Journalist Maria Shriver says what more and more people are thinking – that President Donald Trump’s behavior reveals a man unfit for the office he holds, this brief op-ed notes. (Credit: Gage Skidmore, Flickr)

The number of people reaching their limits with President Donald Trump continues to grow.

Following the recent, sudden death of Rob Reiner – an American film director and performer who was admired for works like rom-com classic “When Harry Met Sally,” coming-of-age drama “Stand By Me” and political dramedy / seeming fantasy “The American President” – Trump took it upon himself to comment on the matter.

“Rob Reiner, a tortured and struggling, but once very talented movie director and comedy star, has passed away, together with his wife, Michele, reportedly due to the anger he caused others through his massive, unyielding, and incurable affliction with a mind crippling disease known as TRUMP DERANGEMENT SYNDROME,” he posted

(One might wonder where the calls for decency offered following conservative activist Charlie Kirk’s death had suddenly disappeared to – if you didn’t know the man, that is.)

The post drew much commentary – including those who usually steer clear of such matters, such as journalist Maria Shriver.
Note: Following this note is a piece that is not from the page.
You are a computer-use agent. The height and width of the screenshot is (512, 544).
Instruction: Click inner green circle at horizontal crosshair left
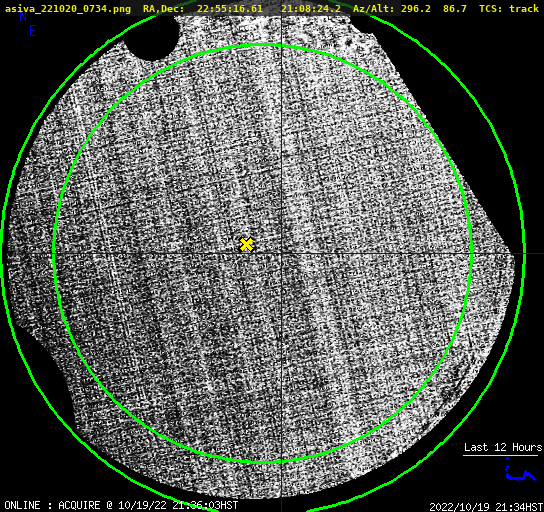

The former first lady of California and member of the Kennedy family is normally reserved in her commentary on U.S. goings on – but even she took to social media to issue a reply, speaking out on the first night of Hanukkah to note the duality of holding mass celebration, and mass grief.
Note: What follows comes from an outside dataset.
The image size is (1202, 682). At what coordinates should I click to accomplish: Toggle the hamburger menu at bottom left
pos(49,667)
“The entire world is hurting,” she said in the wake of the combined tragedies of the Bondi Beach shooting in Australia, the school shooting at Brown University, and the murder of Reiner and his wife, Michele, at the hands of their own son. “And yet we have a president who does not use this opportunity to bring anybody together. Instead [he] uses it to speak about himself – instead uses it in such a petty, divisive way.”

Shriver continued: “The president of the United States is supposed to have character, is supposed to know how to bring people together, is supposed to be a dignified human being who raises us up. And instead, we have somebody talking like he does. It makes me sick to my stomach.”


Other prominent, established women offered similarly considered, similarly cutting thoughts on Trump’s latest tirade. On X, author Joyce Carole Oates opined that it is both strange and “contrary to expectations, that our most literate presidents lived in the 18th century; [and] our most recently elected 21st century president is barely literate, with the vocabulary of a three-year-old & the atrophied prefrontal cortex of a nasty person who has outlived his time.”

It’s the sort of public pushback that the Reiners themselves would certainly have prized. While living, the power couple often worked and spoke out in defense of others often harmed by the policies of the Trump administration. They were particularly vocal in their support of equal rights for the LGBTQ community.

“It’s so heartening to think young people don’t think twice about gay marriage,” Rob Reiner wrote in a 2015 essay for Variety, of his hope and vision for a more equitable future. “And I think it’s going to be the same with the transgender community. It’s going to get closer and closer to the ideal that we are all one.”

But the Reiners’ lives, as impactful and prolific as they were, were cut short before they could see that come to pass. As were the lives of those caught in the firestorms at Bondi Beach and Brown University. And in response to all of this… Trump opted to crack wise about Rob Reiner as political opposition.